Something bad may still happen when it is pointing to the last element, and the last element is less than 10. We're now comparing an invalidated it and end(). It may still work, but no guarantees can be made.
Iterators are only invalidated on reallocation of storage. Google is your friend: see footnote 5.
Your code is not working for other reasons.
pop_back() invalidates only iterators that point to the last element. From C++ Standard Library Reference:
Inserting or removing elements
invalidates references, pointers, and
iterators that refer to the following
element. If an insertion causes
reallocation, it invalidates all
references, iterators, and pointers.
So to answer your question, no it does not invalidate all iterators.
However, in your code example, it can invalidate it when it is pointing to the last element and the value is below 10. In which case Visual Studio debug STL will mark iterator as invalidated, and further check for it not being equal to end() will show an assert.
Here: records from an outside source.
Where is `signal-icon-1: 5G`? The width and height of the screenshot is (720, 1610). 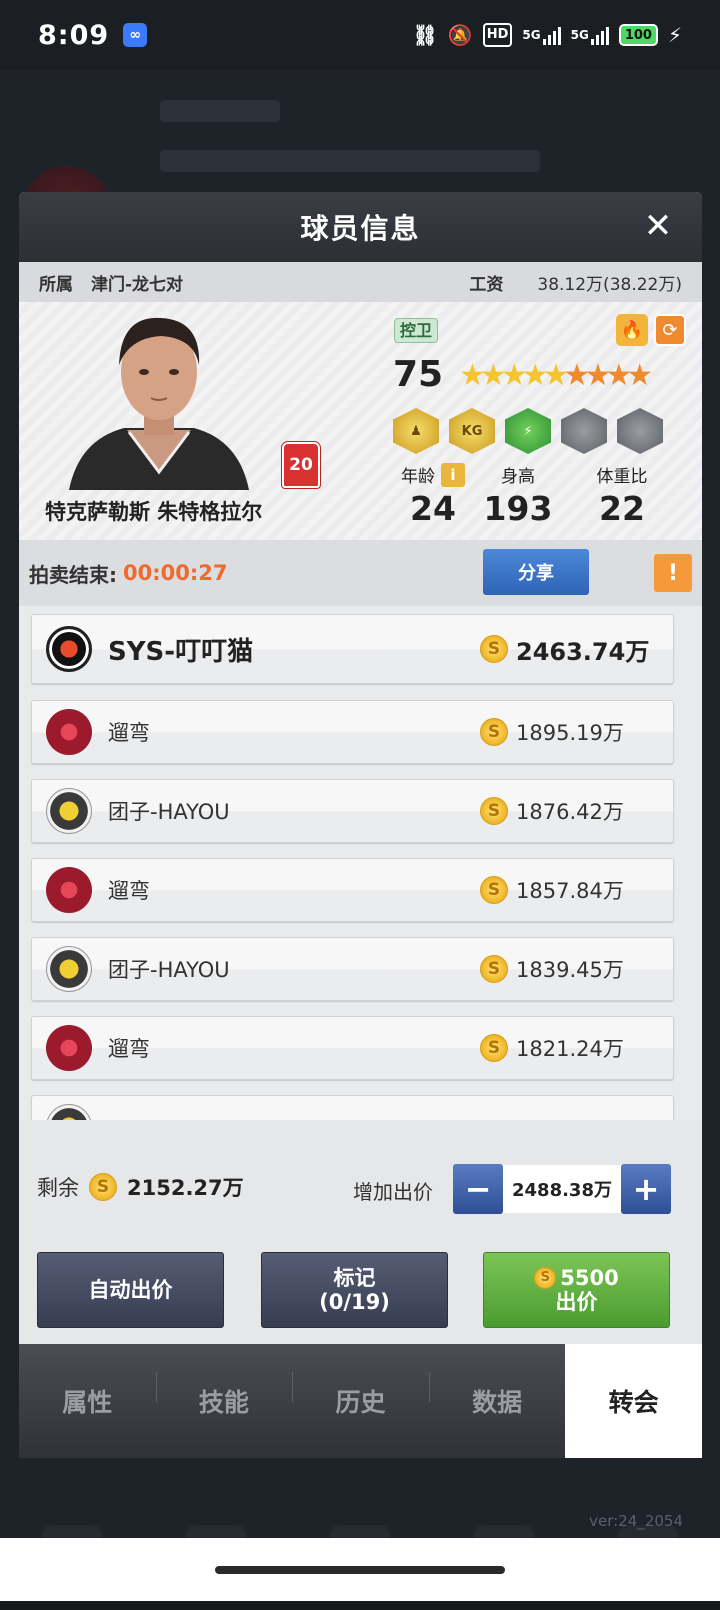 signal-icon-1: 5G is located at coordinates (542, 35).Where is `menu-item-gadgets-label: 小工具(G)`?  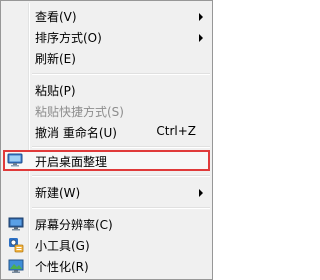
menu-item-gadgets-label: 小工具(G) is located at coordinates (62, 246). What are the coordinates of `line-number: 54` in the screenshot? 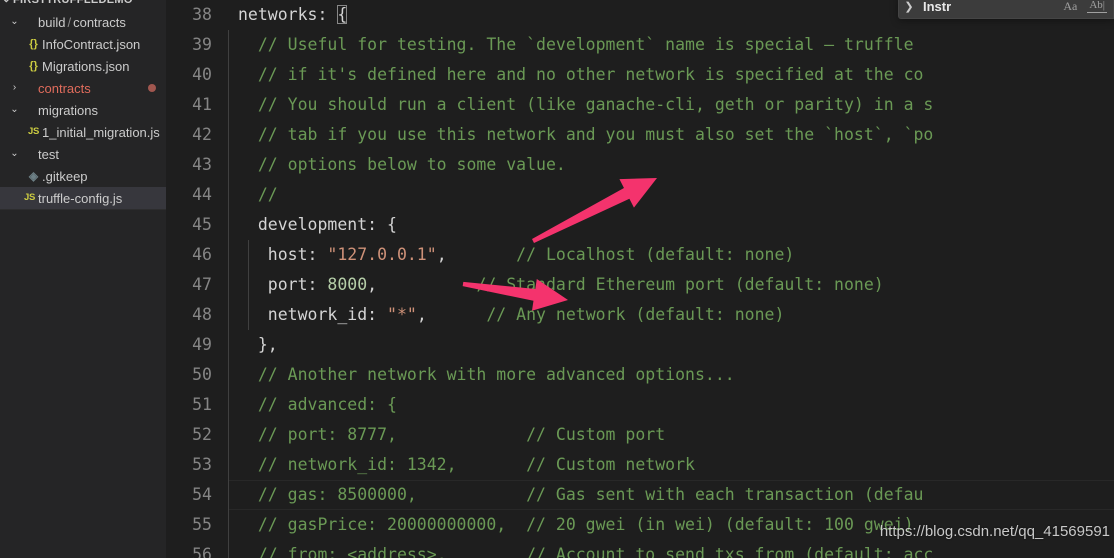 It's located at (202, 494).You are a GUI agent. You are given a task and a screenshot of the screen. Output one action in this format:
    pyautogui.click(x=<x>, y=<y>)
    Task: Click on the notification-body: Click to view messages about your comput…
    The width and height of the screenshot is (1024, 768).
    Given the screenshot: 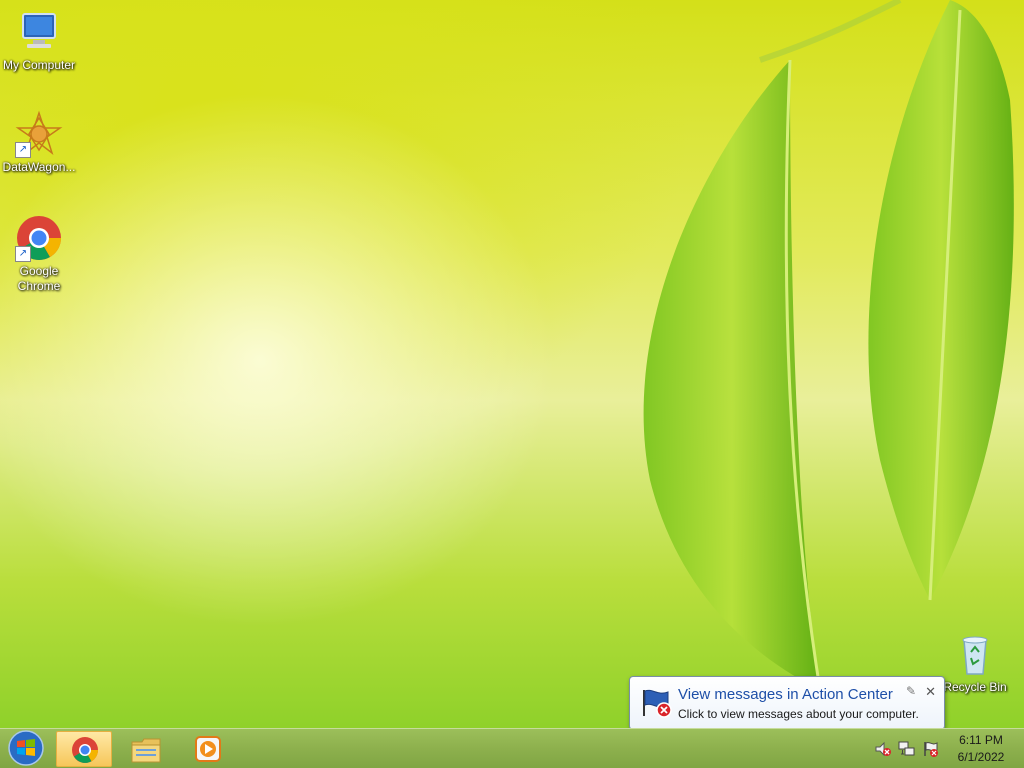 What is the action you would take?
    pyautogui.click(x=798, y=714)
    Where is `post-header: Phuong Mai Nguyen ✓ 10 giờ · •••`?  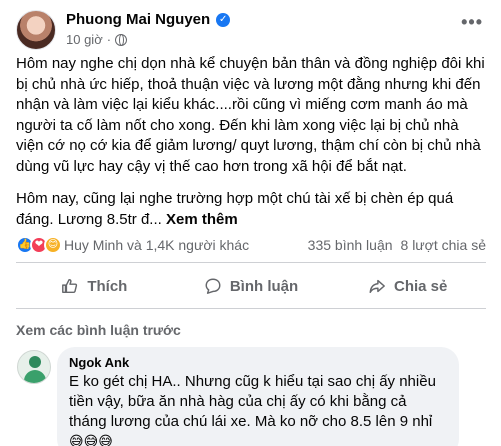 post-header: Phuong Mai Nguyen ✓ 10 giờ · ••• is located at coordinates (250, 25).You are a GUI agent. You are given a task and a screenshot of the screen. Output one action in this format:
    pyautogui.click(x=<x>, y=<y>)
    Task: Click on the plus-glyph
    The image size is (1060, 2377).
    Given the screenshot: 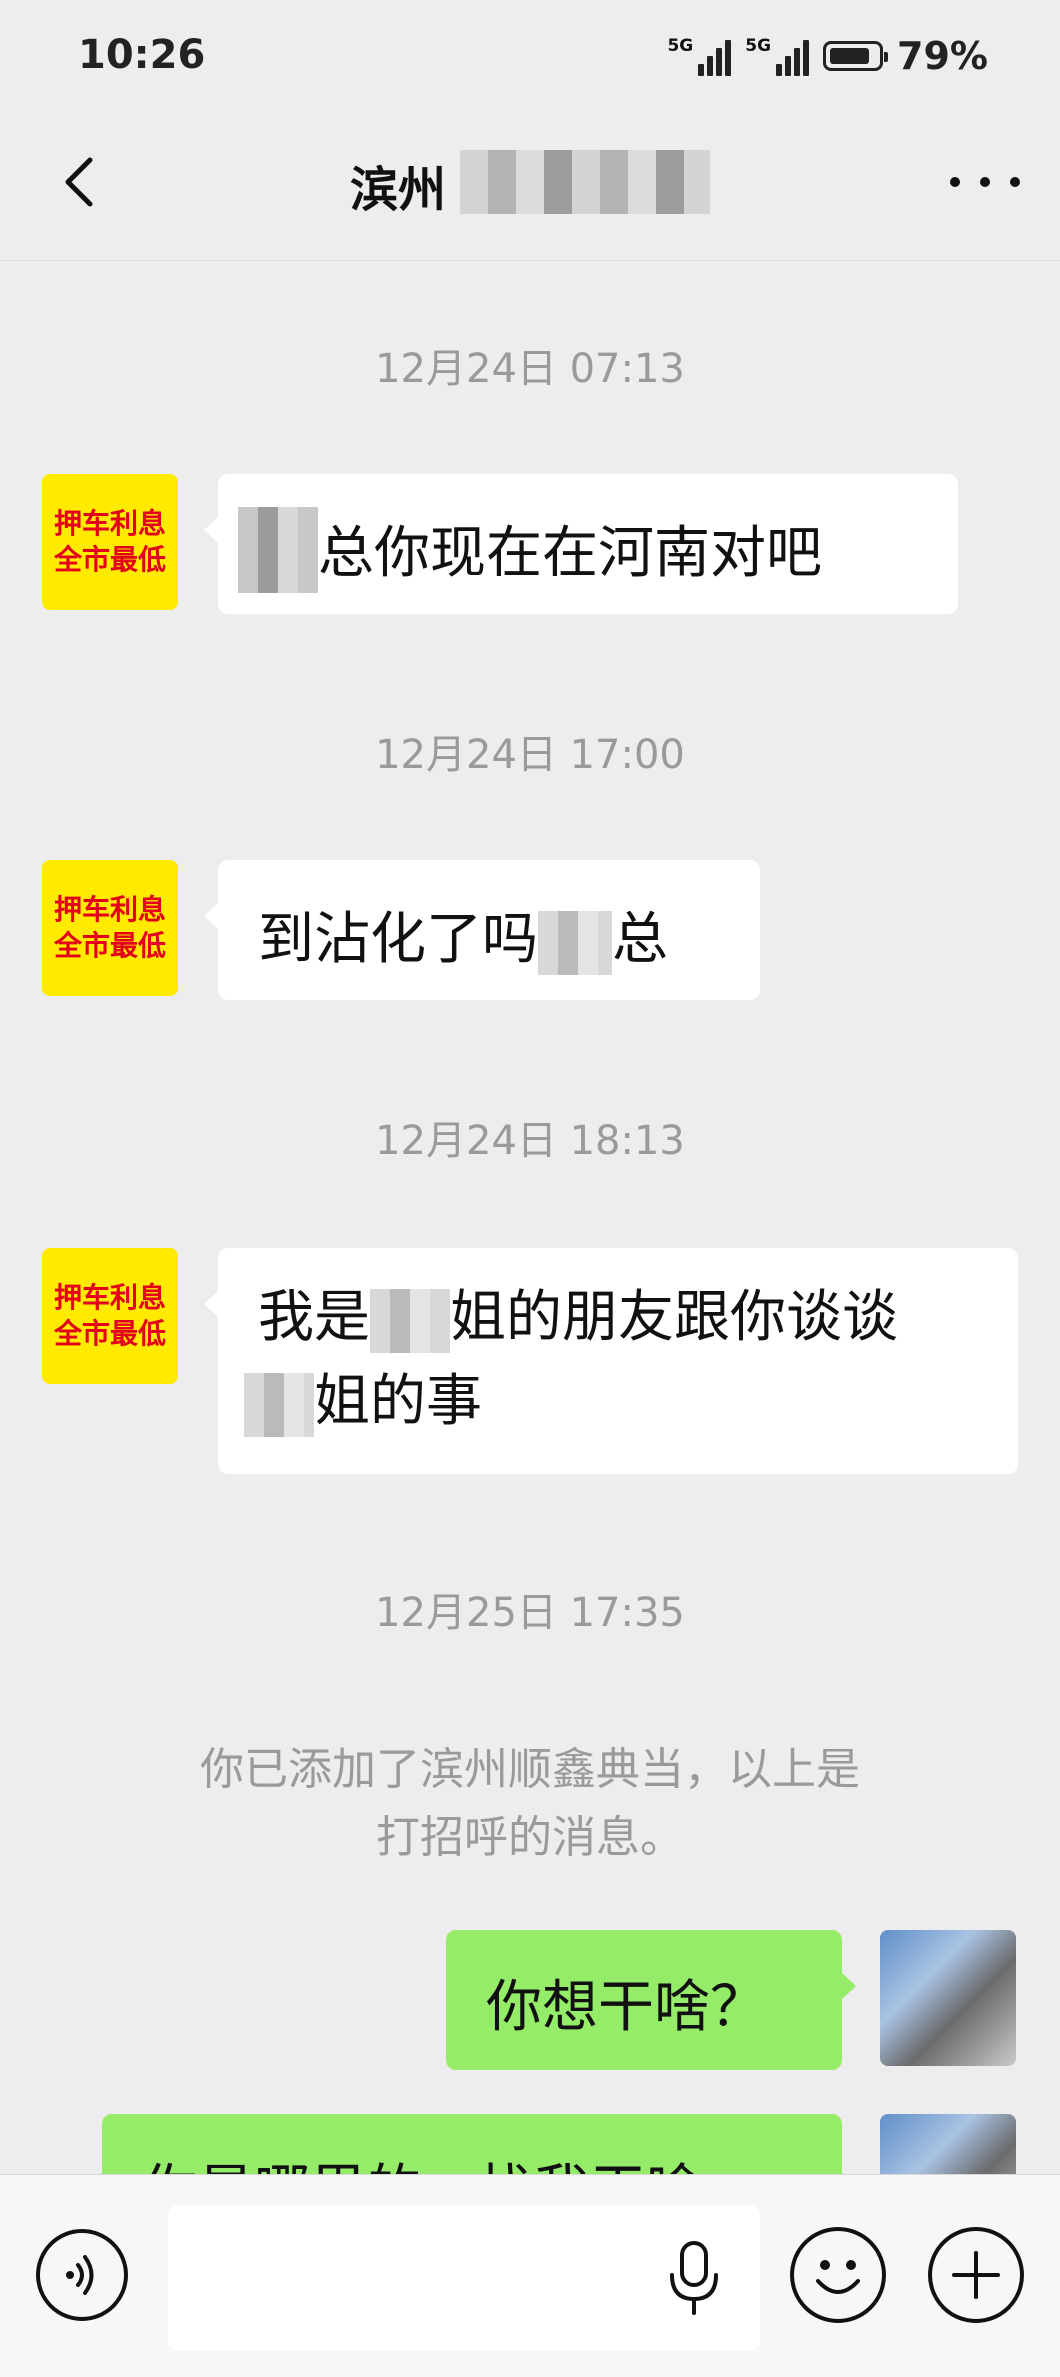 What is the action you would take?
    pyautogui.click(x=976, y=2275)
    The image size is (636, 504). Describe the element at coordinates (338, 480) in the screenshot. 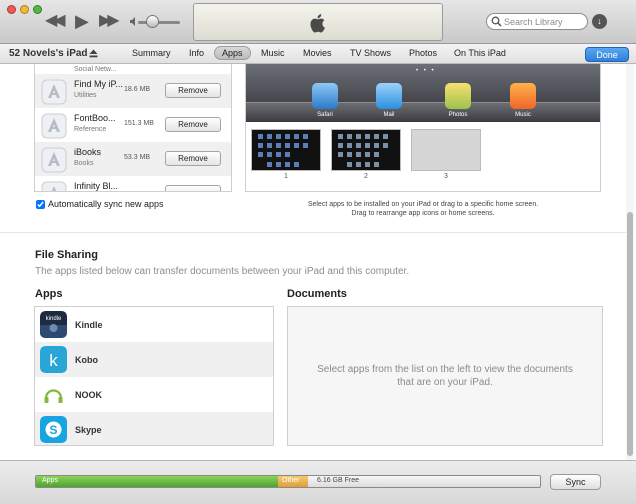

I see `free-space-label: 6.16 GB Free` at that location.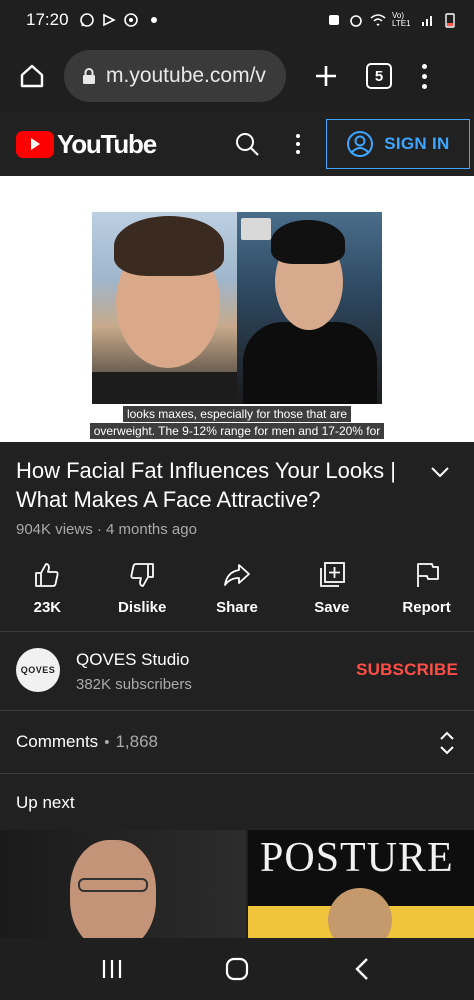 Image resolution: width=474 pixels, height=1000 pixels. Describe the element at coordinates (48, 608) in the screenshot. I see `like-count: 23K` at that location.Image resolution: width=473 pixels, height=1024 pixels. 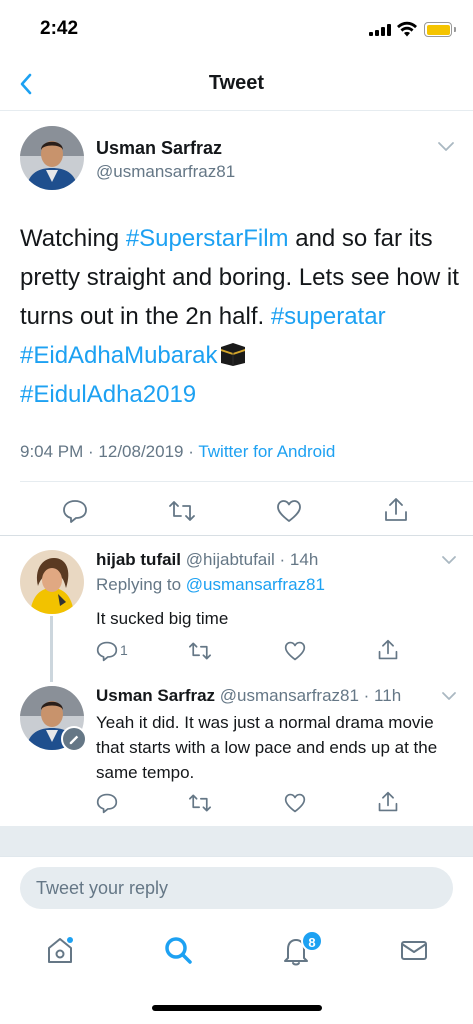 What do you see at coordinates (73, 238) in the screenshot?
I see `tweet-text-part: Watching` at bounding box center [73, 238].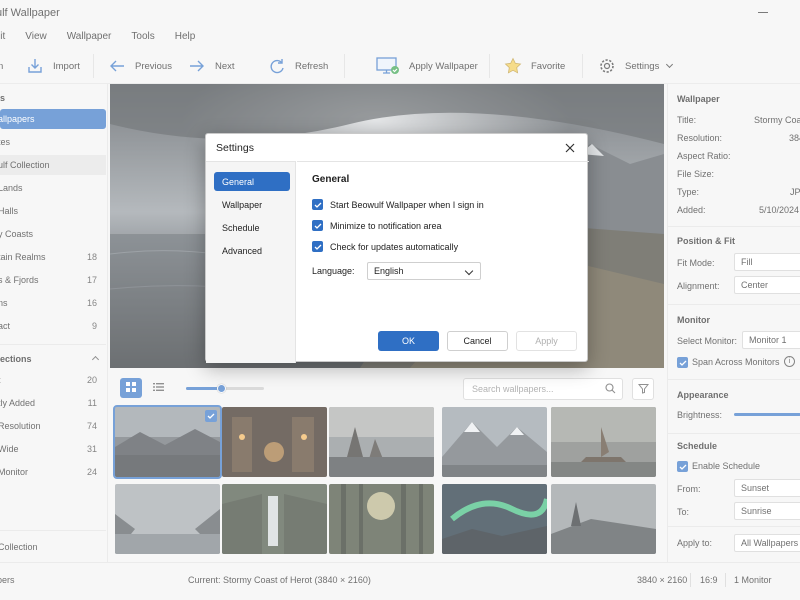 This screenshot has height=600, width=800. What do you see at coordinates (252, 250) in the screenshot?
I see `dialog-tab-advanced: Advanced` at bounding box center [252, 250].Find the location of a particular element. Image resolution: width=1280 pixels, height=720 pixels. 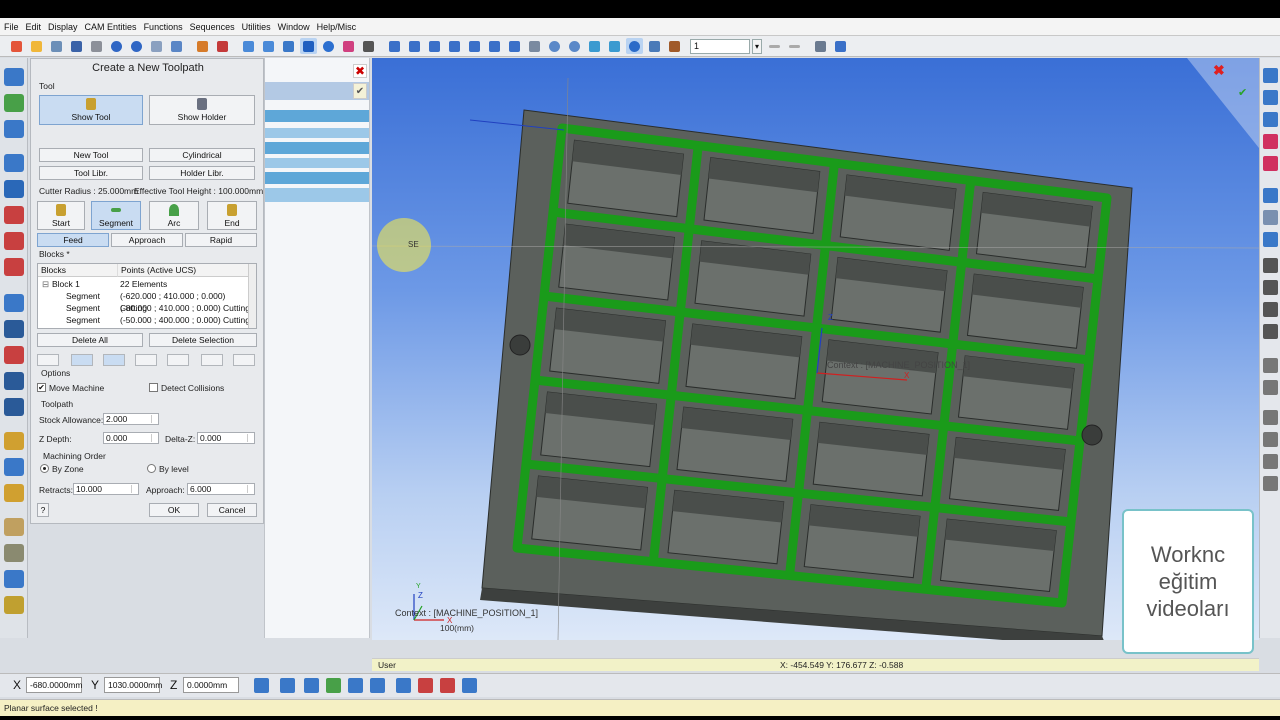

undo-icon is located at coordinates (116, 46).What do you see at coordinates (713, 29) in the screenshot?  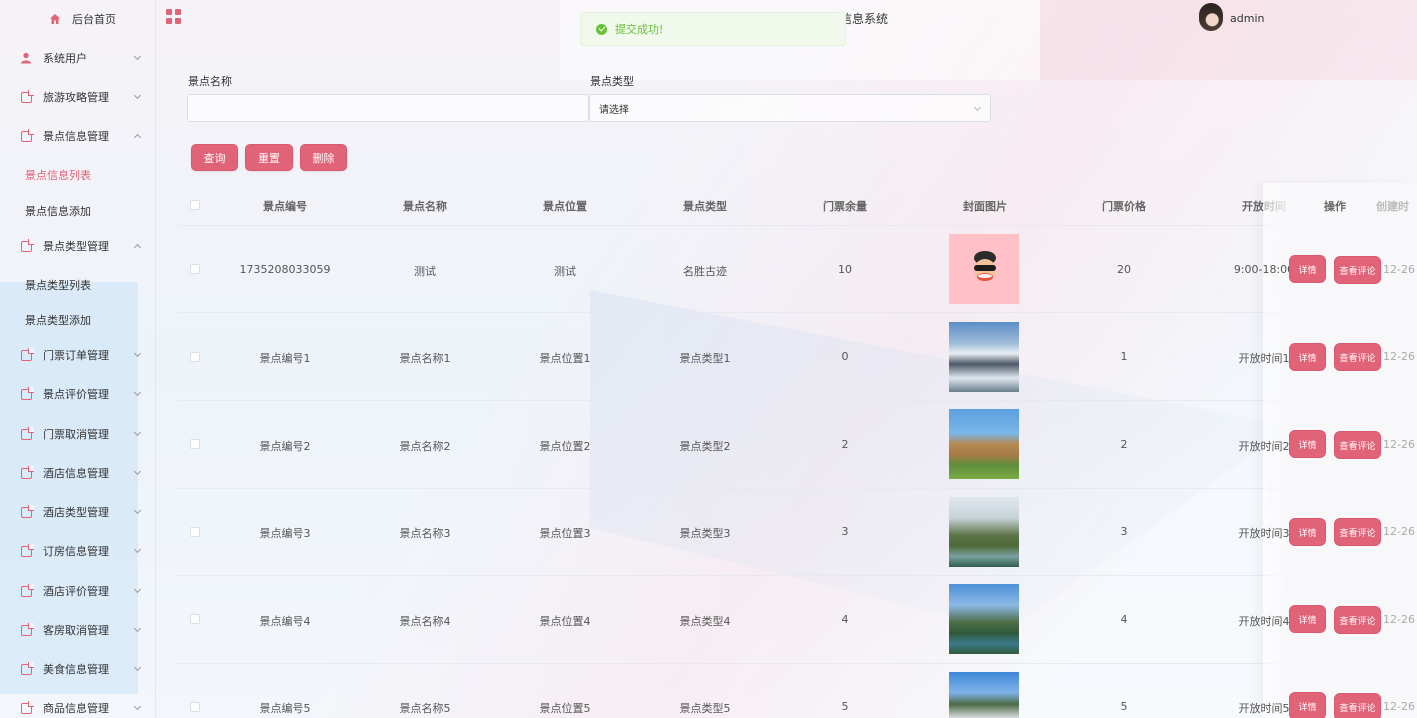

If iterators are implemented as pure pointers (as they would in probably all non-debug STL vector cases), your code should just work. If iterators are more than pointers, then your code does not handle this case of removing the last element correctly.
Error is that when "it" points to the last element of vector and if this element is less than 10, this last element is removed. And now "it" points to ints.end(), next "it++" moves pointer to ints.end()+1, so now "it" running away from ints.end(), and you got infinite loop scanning all your memory :).
The "official specification" is the C++ Standard. If you don't have access to a copy of C++03, you can get the latest draft of C++0x from the Committee's website: http://www.open-std.org/jtc1/sc22/wg21/docs/papers/2008/n2723.pdf
The "Operational Semantics" section of container requirements specifies that pop_back() is equivalent to { iterator i = end(); --i; erase(i); }. the [vector.modifiers] section for erase says "Effects: Invalidates iterators and references at or after the point of the erase."
If you want the intuition argument, pop_back is no-fail (since destruction of value_types in standard containers are not allowed to throw exceptions), so it cannot do any copy or allocation (since they can throw), which means that you can guess that the iterator to the erased element and the end iterator are invalidated, but the remainder are not.
pop_back() will only invalidate it if it was pointing to the last item in the vector. Your code will therefore fail whenever the last int in the vector is less than 10, as follows:
*it = ints.back(); // Set *it to the value it already has
ints.pop_back(); // Invalidate the iterator
continue; // Loop round and access the invalid iterator
You might want to consider using the return value of erase instead of swapping the back element to the deleted position an popping back. For sequences erase returns an iterator pointing the the element one beyond the element being deleted. Note that this method may cause more copying than your original algorithm.
for(std::vector<int>::iterator it = ints.begin(); it != ints.end(); )
{
if(*it < 10)
it = ints.erase( it );
else
++it;
}
std::remove_if could also be an alternative solution.
struct LessThanTen { bool operator()( int n ) { return n < 10; } };
ints.erase( std::remove_if( ints.begin(), ints.end(), LessThanTen() ), ints.end() );
std::remove_if is (like my first algorithm) stable, so it may not be the most efficient way of doing this, but it is succinct.
Check out the information here (cplusplus.com):
Delete last element
Removes the last element in the vector, effectively reducing the vector size by one and invalidating all iterators and references to it.